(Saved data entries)
.....

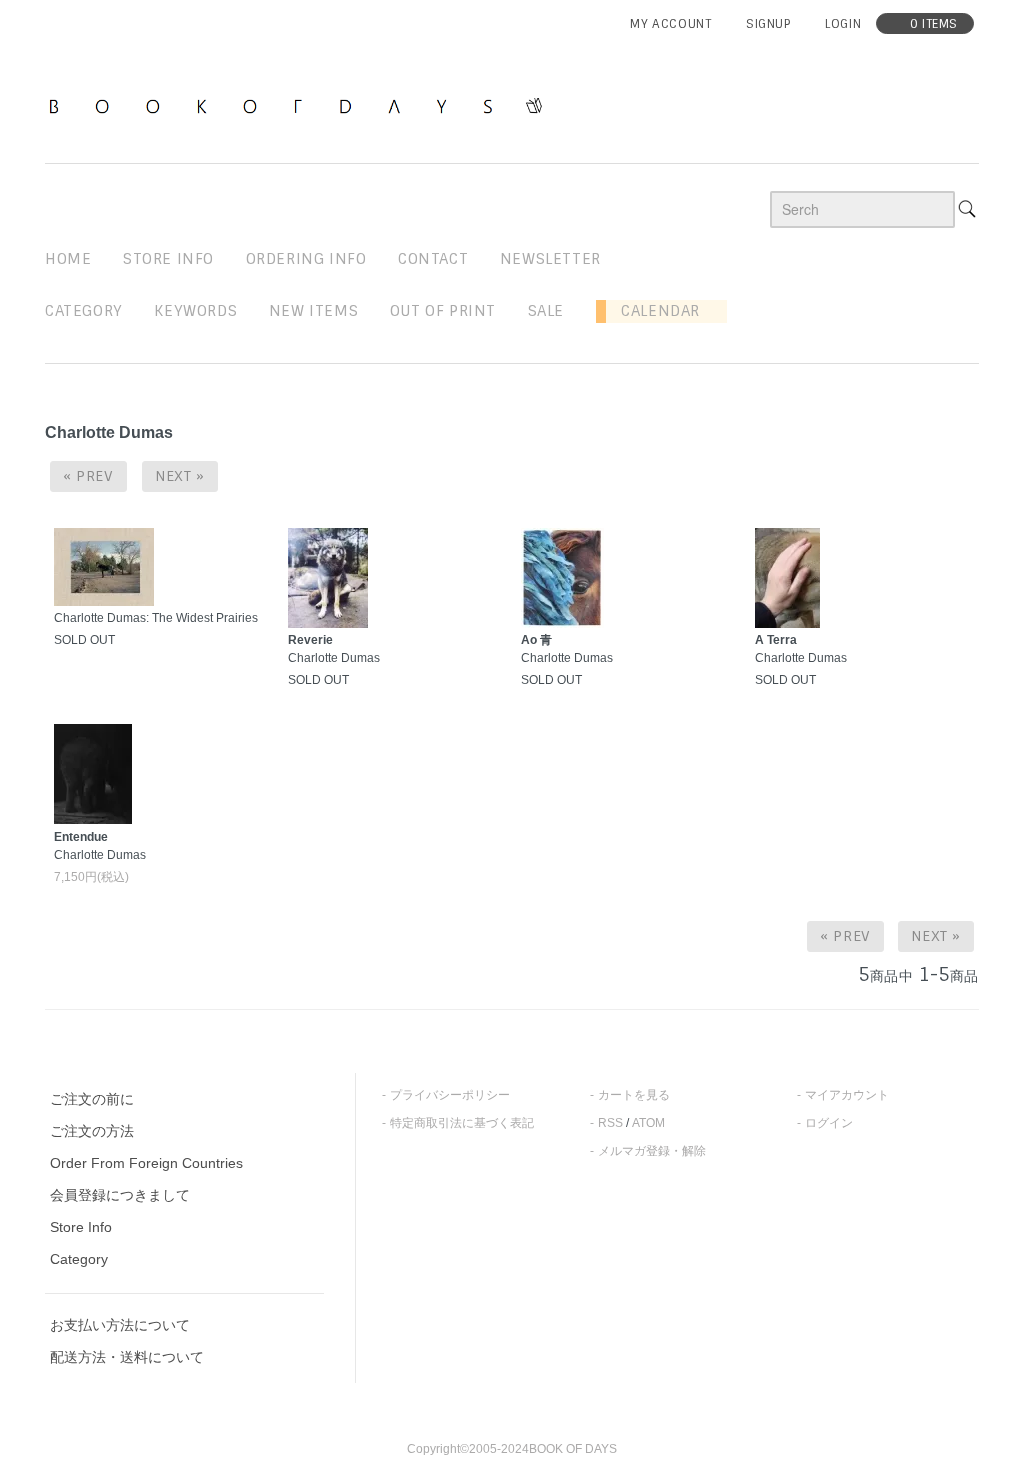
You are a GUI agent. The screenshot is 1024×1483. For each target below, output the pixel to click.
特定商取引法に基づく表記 (462, 1123)
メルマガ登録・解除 (652, 1151)
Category (84, 311)
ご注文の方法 (92, 1131)
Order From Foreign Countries (146, 1163)
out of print (443, 311)
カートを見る (634, 1095)
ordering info (306, 259)
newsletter (550, 259)
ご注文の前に (92, 1099)
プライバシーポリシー (450, 1095)
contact (433, 259)
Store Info (81, 1227)
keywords (195, 311)
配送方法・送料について (127, 1357)
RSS (610, 1123)
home (68, 259)
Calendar (653, 311)
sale (546, 311)
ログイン (829, 1123)
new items (313, 311)
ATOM (648, 1123)
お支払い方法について (120, 1325)
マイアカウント (847, 1095)
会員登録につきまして (120, 1195)
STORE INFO (168, 259)
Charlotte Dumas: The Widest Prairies (156, 618)
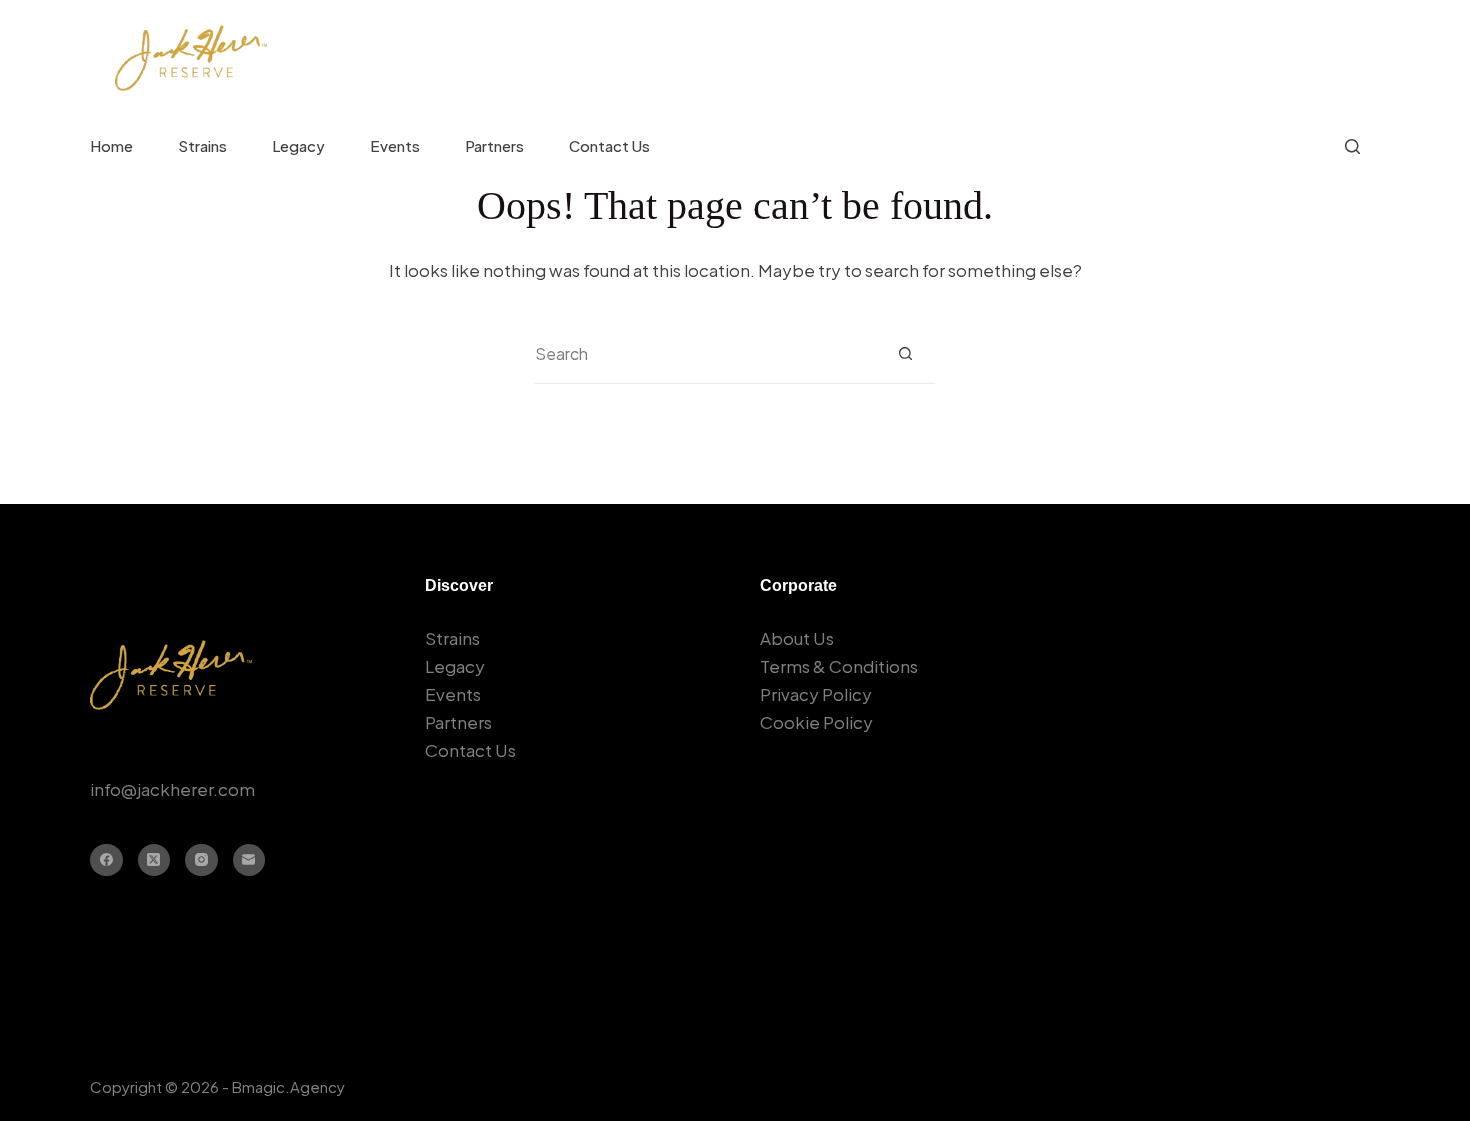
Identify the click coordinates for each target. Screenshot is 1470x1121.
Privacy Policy (816, 694)
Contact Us (609, 145)
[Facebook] (106, 860)
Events (395, 145)
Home (111, 145)
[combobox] (705, 354)
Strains (202, 145)
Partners (494, 145)
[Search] (1352, 146)
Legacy (298, 145)
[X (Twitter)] (154, 860)
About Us (797, 638)
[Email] (249, 860)
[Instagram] (201, 860)
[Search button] (905, 353)
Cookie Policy (816, 722)
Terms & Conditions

.....

What you are asked to do >>
Answer with a number only. How many lines in the records include the word "click"?

Solution below >>
2